ただめしを食べさせる食堂が今日も黒字の理由

日本随一の古書店街でオフィス街でもある、東京・神保町には1軒のユニークな定食屋さんがあるそうです。

その名は、「未来食堂」。

 

そのユニークなポイントの一つが、「ただでご飯を食べさせてくれる」こと。

そんな「ただめし」を食べさせる食堂が、ボランティアではなくしっかり黒字を出している。

そんな話を耳にして、その店主の方が書かれた書籍を読んでみました。

 

未来食堂の大きなユニークポイントは、「まかない」「ただめし」「あつらえ」「さしいれ」。

 

まかないとは、その名の通り、お店を手伝ってくれた方に対して、食事を提供すること。

50分で1食と標準化されていて、1度お客さんとして来た方は誰でもまかないを申し出ることができるそうです。
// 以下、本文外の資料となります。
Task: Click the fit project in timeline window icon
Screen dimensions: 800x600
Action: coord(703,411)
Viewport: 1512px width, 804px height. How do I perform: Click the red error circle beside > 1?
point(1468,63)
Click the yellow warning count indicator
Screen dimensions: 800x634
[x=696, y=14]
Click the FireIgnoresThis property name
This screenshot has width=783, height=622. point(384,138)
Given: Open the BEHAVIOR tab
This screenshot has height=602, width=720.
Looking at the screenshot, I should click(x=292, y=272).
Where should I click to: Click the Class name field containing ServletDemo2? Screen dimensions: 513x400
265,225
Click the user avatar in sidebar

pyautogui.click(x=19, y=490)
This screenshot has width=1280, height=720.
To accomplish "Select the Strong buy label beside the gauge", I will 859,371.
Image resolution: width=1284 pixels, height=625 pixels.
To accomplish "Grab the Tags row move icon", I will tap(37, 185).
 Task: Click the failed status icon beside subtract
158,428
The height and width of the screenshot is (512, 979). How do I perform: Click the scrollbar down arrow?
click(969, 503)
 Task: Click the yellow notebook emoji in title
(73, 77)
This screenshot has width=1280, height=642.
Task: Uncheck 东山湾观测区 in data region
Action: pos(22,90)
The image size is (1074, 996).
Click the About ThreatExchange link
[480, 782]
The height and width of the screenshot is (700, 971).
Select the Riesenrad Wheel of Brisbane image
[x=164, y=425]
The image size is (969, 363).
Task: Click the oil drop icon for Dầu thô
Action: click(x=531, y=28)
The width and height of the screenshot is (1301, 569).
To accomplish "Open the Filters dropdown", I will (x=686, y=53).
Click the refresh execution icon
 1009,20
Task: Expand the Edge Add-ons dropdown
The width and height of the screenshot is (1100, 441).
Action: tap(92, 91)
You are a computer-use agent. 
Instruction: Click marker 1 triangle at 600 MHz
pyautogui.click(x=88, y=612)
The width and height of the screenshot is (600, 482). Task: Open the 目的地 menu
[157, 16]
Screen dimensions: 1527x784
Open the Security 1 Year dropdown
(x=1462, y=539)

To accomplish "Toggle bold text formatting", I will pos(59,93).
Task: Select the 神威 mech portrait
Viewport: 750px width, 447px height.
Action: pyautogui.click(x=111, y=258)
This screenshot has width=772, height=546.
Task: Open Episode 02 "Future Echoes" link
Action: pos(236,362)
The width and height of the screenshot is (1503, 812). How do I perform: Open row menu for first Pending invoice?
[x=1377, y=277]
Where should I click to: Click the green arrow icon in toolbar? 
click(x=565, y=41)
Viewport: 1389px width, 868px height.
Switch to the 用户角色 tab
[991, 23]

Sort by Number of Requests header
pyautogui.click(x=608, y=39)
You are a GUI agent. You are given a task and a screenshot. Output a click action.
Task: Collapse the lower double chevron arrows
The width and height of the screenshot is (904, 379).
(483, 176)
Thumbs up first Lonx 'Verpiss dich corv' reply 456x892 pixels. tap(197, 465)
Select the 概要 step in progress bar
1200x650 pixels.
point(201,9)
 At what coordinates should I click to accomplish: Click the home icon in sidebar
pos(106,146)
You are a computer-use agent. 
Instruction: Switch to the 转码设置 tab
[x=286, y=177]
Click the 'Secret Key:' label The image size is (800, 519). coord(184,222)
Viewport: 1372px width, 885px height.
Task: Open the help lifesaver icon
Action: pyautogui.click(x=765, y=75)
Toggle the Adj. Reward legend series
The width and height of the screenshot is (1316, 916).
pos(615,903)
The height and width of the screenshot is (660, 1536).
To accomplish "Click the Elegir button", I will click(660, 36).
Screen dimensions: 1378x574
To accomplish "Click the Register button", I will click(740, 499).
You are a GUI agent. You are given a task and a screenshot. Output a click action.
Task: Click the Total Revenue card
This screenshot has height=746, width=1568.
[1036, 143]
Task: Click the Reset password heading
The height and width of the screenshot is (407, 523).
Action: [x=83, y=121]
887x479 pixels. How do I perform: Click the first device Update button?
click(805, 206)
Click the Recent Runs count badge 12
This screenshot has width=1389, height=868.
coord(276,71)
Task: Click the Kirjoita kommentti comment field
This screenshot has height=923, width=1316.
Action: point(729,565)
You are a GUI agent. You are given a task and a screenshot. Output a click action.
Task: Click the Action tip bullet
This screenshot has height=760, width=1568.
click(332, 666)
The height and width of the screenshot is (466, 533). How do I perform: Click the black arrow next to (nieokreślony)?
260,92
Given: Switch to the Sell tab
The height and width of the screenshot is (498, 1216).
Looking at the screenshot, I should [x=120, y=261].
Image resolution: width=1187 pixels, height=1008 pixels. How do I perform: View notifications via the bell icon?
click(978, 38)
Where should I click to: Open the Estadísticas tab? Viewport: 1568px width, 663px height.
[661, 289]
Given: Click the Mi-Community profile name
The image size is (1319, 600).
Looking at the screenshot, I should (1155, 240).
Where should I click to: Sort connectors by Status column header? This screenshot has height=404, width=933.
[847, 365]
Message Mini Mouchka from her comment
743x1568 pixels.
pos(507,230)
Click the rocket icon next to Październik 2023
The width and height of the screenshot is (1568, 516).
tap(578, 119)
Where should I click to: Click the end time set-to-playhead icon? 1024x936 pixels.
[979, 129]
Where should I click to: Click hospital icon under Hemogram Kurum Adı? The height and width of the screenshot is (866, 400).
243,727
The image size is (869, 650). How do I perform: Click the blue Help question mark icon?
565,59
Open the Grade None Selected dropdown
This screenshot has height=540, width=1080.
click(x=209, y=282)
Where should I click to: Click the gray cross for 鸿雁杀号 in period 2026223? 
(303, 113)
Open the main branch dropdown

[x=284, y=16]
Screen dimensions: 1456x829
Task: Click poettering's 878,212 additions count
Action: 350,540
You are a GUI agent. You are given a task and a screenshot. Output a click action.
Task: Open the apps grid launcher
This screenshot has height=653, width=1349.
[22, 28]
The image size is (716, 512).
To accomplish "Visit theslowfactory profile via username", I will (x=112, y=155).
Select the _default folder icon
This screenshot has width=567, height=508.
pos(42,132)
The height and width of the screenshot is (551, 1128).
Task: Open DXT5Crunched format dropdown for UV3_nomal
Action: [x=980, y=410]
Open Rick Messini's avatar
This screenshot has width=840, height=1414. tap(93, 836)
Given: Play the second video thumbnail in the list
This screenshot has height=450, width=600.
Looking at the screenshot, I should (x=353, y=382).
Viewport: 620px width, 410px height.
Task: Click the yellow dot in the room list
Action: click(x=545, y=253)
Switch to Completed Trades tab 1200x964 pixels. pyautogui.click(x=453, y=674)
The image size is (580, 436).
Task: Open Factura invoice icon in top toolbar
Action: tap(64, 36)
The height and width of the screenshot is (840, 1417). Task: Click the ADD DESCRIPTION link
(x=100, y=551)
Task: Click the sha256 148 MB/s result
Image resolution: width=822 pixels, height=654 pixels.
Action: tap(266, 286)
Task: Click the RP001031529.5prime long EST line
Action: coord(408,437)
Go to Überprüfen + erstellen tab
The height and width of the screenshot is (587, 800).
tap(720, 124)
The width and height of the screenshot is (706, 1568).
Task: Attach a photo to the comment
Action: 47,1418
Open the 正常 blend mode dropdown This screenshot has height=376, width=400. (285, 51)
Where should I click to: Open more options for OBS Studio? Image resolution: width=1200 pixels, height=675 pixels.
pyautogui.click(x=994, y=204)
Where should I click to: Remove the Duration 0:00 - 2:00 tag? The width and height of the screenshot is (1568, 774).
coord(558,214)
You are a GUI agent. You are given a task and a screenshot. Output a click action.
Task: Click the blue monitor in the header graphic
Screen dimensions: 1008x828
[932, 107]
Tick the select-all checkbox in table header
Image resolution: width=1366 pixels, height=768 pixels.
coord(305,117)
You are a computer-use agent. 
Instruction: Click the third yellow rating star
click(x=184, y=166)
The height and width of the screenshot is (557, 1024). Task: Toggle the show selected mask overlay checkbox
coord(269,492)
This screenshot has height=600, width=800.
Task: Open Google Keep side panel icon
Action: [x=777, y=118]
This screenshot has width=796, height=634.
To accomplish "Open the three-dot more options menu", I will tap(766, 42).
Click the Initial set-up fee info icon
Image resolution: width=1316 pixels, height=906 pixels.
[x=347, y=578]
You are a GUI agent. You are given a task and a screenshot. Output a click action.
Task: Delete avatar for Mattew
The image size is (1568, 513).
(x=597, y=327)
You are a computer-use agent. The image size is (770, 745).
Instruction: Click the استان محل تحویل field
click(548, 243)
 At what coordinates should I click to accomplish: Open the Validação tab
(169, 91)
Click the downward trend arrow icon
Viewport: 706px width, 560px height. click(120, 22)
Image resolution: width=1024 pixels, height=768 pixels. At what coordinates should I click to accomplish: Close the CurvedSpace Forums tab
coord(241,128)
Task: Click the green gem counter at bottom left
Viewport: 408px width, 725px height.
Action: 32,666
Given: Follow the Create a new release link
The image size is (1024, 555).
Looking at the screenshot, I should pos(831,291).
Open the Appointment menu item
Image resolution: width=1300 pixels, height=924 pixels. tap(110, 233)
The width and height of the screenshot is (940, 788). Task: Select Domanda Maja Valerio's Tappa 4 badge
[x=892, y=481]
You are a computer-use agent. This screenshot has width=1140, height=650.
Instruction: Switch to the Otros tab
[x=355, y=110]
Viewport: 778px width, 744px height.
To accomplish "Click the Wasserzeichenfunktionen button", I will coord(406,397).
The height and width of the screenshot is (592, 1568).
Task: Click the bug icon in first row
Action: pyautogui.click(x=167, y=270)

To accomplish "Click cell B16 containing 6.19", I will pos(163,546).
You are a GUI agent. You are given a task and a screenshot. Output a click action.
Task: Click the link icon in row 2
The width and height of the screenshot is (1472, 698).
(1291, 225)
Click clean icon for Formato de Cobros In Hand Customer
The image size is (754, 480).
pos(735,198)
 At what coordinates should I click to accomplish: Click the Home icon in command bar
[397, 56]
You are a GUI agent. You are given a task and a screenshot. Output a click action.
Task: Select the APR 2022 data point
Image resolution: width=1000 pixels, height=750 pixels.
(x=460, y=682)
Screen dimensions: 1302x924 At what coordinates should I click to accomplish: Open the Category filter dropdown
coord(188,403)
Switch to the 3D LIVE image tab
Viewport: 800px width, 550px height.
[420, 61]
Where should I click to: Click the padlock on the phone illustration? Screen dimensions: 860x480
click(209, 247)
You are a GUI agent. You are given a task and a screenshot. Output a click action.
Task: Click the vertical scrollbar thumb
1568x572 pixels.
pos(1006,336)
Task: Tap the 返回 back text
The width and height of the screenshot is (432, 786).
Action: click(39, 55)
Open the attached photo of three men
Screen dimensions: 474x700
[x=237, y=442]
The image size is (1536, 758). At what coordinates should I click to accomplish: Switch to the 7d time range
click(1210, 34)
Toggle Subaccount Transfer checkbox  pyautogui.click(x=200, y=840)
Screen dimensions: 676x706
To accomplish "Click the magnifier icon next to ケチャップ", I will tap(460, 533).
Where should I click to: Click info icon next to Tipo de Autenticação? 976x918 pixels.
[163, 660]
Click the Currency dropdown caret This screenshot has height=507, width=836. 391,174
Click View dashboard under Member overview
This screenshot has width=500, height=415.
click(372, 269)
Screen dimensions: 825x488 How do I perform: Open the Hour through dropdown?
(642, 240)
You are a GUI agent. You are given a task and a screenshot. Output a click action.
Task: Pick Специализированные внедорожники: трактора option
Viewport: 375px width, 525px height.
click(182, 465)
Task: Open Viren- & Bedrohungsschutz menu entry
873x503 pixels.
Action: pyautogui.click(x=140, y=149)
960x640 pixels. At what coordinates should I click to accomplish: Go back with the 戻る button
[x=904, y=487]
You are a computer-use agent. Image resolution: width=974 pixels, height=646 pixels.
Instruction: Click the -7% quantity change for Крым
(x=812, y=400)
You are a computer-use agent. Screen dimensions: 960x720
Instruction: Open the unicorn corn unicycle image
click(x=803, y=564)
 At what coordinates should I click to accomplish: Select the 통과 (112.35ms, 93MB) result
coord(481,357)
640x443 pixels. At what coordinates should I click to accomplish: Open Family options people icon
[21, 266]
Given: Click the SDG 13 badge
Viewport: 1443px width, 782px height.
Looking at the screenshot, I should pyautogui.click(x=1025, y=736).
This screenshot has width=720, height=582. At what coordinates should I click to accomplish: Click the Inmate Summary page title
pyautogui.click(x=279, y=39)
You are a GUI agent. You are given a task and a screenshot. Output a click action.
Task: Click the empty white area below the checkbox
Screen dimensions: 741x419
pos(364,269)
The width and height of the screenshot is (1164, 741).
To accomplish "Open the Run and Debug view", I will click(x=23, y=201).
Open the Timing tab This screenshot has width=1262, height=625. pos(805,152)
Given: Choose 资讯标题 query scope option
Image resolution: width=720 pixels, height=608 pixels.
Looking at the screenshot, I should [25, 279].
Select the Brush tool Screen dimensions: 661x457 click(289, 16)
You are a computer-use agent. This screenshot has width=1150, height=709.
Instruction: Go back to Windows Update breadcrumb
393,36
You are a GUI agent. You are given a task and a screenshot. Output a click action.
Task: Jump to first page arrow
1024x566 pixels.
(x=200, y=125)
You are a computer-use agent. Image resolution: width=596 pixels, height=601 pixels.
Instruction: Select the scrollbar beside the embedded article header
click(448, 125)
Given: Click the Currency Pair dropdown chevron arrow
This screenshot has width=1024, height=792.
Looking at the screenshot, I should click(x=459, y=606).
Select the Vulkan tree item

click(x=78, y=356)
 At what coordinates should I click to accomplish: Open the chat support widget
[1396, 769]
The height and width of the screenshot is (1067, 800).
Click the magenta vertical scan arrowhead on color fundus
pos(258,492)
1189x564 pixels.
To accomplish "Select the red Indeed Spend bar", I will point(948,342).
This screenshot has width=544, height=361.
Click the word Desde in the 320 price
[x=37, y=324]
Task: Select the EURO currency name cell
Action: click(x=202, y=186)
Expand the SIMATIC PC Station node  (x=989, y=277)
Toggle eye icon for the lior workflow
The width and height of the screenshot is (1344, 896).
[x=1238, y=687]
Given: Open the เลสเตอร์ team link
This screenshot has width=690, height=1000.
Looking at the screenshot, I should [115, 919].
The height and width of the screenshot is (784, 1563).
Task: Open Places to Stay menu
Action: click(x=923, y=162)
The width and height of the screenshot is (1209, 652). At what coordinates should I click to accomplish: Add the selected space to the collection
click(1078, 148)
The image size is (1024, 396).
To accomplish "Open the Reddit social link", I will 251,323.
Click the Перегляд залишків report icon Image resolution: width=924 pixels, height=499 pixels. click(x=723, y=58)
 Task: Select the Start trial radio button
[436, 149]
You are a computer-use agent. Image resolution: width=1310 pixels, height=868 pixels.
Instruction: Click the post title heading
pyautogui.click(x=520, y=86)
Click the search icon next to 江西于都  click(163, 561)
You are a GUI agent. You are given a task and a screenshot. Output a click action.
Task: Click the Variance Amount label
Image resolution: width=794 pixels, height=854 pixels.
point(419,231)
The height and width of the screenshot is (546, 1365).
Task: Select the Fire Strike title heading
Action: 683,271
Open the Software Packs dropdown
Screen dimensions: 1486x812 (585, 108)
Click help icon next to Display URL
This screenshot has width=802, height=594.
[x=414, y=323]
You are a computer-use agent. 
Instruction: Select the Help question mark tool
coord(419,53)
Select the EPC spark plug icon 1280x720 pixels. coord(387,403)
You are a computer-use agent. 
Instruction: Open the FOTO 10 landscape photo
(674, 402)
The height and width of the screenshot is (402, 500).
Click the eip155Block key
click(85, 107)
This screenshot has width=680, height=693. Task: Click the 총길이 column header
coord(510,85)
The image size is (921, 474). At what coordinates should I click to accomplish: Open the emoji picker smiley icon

興味深いのは、必ずしも食事が目的でまかないを申し出るわけではないということ。

飲食業界では自分でお店を出したいと思っても、修業期間が長く、すぐには技術を身につけさせてもらうことが難しいことから、そのような方が修行目的でまかないを行ったりすることもあるのだとか。

つい「食事が無料」「労働力の補てん」という点に目が行きがちですが、こういう価値もあるのかと、目から鱗でした。

 

ただめしもその名の通り、無料で食事を提供すること。

ただ、食事(食費)を提供するのがお店ではなく、「まかない」で無料券を取得した人、のがユニークです(もっとも、まかないをした人が自分で食べるだけだと「ただめし」=「まかない」になりそうですが)。

前述のとおり、「まかない」をする人の中には無料で食事をすること自体が目的ではない人もいて、そういう人は無料でご飯を食べる権利を持て余してしまいます。

そういう場合には、その無料券を他のお客さんに譲ることができ、結果として他のお客さんは「ただめし」を食べることができるということです。

まかないさんとお客さんがちょっとした縁でつながるのが面白いです。

 

あつらえ、とはお客さんの好みや要望に合わせた食べ物を提供すること。

ベースとなるのは定食ですが、お客さんのその時の気分や食べたいものに合わせて、小鉢をつけたり、定食の一部を変更したりしてそのお願いに応えます。

もともと店主の方は偏食だったこともあり、「おいしい」を押し付けられるのに違和感があり、だからこそ、いろんな人に「おいしい」を押し付けず、人それぞれに好みに合ったものを提供したいと考えたそうです。

こういうこともお店の個性を生み出すのですから、人の特徴を安易に評価してはいけないと思わされます。

 

そして、4つ目のさしいれ

一般的に居酒屋などでお酒を持ち込むと持込料がかかりますが、未来食堂では持込料はとらず、持ち込んだ量の半分をお店に提供することになります。

お酒の行方はケースバイケースのようですが、基本的にはお店においてあって、他のお客さんが自由に飲んでよいようです。

つまり、お酒を持ってきたお客さんが他のお客さんに差し入れするのをお店が媒介しているということです。

 

 

普通のお店だと、お客さんは自分たちでご飯を食べるので、あまりお店の人や他のお客さんとの関係を意識することはありませんが、未来食堂では、顔は見えないながらも、無料券を提供してくれたまかないさんや差し入れをくれた他のお客さんとの関係を感じることになりますので、その程よい距離感は素敵だと思います。

 

また、行き場のない人のセーフティネットとなることや、経営の透明性(ウェブで業績が公開されています)、飲食業界で頑張りたい人の経験を積む場の提供といったことを意識されているということも興味深く感じました。

 

そのほかにも、起業するには具体的なイメージ・情景を描くことの大切さも記されていて、自分でサービスを作ることについての大きなヒントをもらった気がします。

何かを考えるとき、つい抽象的な言葉で進めてしまうことがありますが、それではうまくいかないことがよくわかります。

 

 

自分は今資産運用業界にいますが、未来食堂と同じように、投資家の方とのもっと近い関係を築き、また資産運用業自体にもっと社会的な意義を持たせ、それを投資家の方と共有したいと思っていましたので、全く業種は違いますが、考えさせられることが多かったです。

 

まずは未来食堂さんにお邪魔して、ご飯や雰囲気を味わってみたいところです。